Whilst many of the songs have pace and a distinct Southern influence on their melodies, as can be the case with Ahrens and Flaherty mediocrity occasionally creeps into their composition and their lyrics can seem blunt when compared to Brown or to Kander and Ebb. It is of course a tall order to tackle any such horrific scenario through the medium of song and dance and credit to Ahrens and Flaherty for such a powerful and imaginative work but nonetheless, their writers’ scalpel needs whetting.

Dessa Rose’s story is moving and under Dean Austin’s baton the music is free flowing. The acting is outstanding and Andrew Keates has again assembled one of the finest companies around. A compelling production, not to be missed.

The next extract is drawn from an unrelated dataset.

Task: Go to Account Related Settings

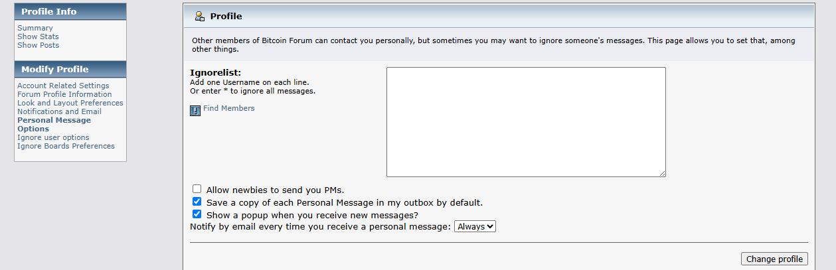Action: coord(63,86)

Runs until 30th August 2014

Friday 1 August 2014

Marry Me A Little - Review

St James Studio, London


Songs by Stephen Sondheim
Conceived and Developed by Craig Lucas and Norman Rene
Directed by Hannah Chissick

Simon Bailey and Laura Pitt-Pulford

Marry Me A Little is a little known creation strung together from an eclectic mix of Stephen Sondheim compositions. A 17 number song-cycle, compiled by Craig Lucas and Norman René, it draws from a selection of 45 songs hitherto un-performed and which in some cases had simply been chopped from shows that were themselves to become pillars of the musical theatre canon. The song-cycle is a much maligned phrase in modern writing - oft times proving to be little more than a collection of works of dubious merit, strung around a clichéd framework. Marry Me A Little is a lot more than that. It's an ultimately doomed fairy-tale comment upon the hopes and failures in relationships, viewed through the sometimes hopeful but often dyspeptic eyes of a pair of 30-something Manhattanites. 

With Sondheim's writing and the talents of Laura Pitt-Pulford and Simon Bailey on stage, this hour long novelty was only ever going to make for stunning entertainment. Together, the two actors' harmonies and counterpoints are sublime whilst their mastery of humour and pathos is a treat.

A handful of memorable moments: The Cole Porter-like ingenuity of A Moment With You is a treat of razor-sharp wit. Pitt-Pulford’s glorious Can That Boy Foxtrot, in which her acknowledged triple-threat talents are put to good use switching between a bevy of characters, only augmented by canny use of a baseball cap. Bailey’s Bang! (now there’s a phrase I never thought I’d write) is a song dropped from A Little Night Music that was to have been sung by Count Carl-Magnus recounting his sexual conquests. Bailey’s performance as the Count in Guildford last year was a tour-de-force of pomp and bluster and hearing him now sing Bang! made one reflect that perhaps Sondheim shouldn’t have excised the song from the finished show.

Hannah Chissick's direction, together with Nick Winston’s choreography brings some fine relief to the characters. David Randall’s piano work lends a confident accompaniment throughout, all adding to Marry Me A Little proving a cutely waspish summer treat for the capital.